By Beth Wiseman
For Emily Detweiler, a move to Colorado represents a new life away from the painful memories of a tragedy that deeply affected her life and her faith. While settling into a new Amish community she meets David Stolzfus, a kind but mysteriously aloof young man with secrets of his own. A growing friendship with a crabby old widow brings these two together, but both fear what will happen if their secrets are revealed.
This is a story of redemption and restoration. The author deals with some very difficult issues in this book, and handles them well. The characters are endearing and well-developed.
While overall I enjoyed the book, it wasn’t without some disappointments. Though it is Amish fiction, there was very little detail about their Amish heritage. It really almost didn't seem Amish at all. And, as is the case with most Christian fiction today, it is full of personal messages from God – outside of Scripture.
I received a complimentary review copy of this book from Thomas Nelson through their BookSneeze program, but that in no way influenced my opinion of it.
Friday, March 25, 2011
By Liz Curtis Higgins
Set in Selkirk, Scotland in 1746, this is the story of newly widowed Elisabeth Kerr and her mother-in-law, Marjory. After losing their husbands in the Jacobite rebellion the once-prosperous ladies are forced to return to Marjory’s homeland with little to their name. Depending heavily on a cousin with little to share, Elizabeth’s abilities as a seamstress, and the grace of God these two women begin their lives again. While they heal from the past they begin to find hope for their future. When an Admiral in the Kings Navy moves to the area they fear that their Jacobite ties may find them facing charges of treason.

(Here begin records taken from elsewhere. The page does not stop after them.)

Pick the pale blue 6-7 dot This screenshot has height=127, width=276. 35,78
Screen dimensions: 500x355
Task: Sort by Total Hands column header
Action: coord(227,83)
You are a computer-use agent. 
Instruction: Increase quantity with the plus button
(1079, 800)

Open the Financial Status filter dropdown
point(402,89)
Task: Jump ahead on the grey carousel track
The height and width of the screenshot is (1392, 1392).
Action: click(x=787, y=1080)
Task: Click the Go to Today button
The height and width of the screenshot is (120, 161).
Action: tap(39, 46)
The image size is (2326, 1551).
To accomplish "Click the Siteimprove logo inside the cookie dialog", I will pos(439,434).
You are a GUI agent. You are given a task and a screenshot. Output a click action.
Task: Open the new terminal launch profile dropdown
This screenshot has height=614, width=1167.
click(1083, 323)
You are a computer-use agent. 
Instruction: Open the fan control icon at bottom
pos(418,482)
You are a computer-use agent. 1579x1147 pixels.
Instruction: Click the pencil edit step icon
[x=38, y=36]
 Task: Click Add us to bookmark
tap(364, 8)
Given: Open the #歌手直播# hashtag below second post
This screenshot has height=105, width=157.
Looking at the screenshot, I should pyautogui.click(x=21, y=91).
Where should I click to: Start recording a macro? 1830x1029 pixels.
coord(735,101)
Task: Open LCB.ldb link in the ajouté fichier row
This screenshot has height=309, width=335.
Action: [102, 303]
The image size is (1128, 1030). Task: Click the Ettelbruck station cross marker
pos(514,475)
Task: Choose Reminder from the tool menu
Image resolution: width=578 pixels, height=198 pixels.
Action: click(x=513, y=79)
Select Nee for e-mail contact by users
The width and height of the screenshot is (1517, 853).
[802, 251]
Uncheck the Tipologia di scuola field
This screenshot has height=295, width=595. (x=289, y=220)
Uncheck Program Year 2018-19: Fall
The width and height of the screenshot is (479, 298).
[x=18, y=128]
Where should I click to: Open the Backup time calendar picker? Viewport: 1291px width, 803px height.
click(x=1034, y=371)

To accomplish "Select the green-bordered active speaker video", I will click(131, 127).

I found this book to be easy to read and enjoyable. The characters are easy to relate to and exhibit exemplary faith. The historical details appear to be very accurate. I would have liked to have had a little more detail in the description of Selkirk, but that didn’t detract from the overall appeal of the book. This book is the last in a series, but I read it alone without much difficulty.
I found the story to be very reminiscent of the book of Ruth and the elements of faith to be glorifying to God and refreshing. At time when so much Christian fiction is watered-down and full of misapplied Scripture and personal messages from God, this book stands out as an example of how Christian fiction should be.
You can read the first chapter here.
I must mention that I received a complimentary copy of this book for review purposes from Waterbrook Multnomah. I did not receive any other compensation and the opinions expressed are entirely my own.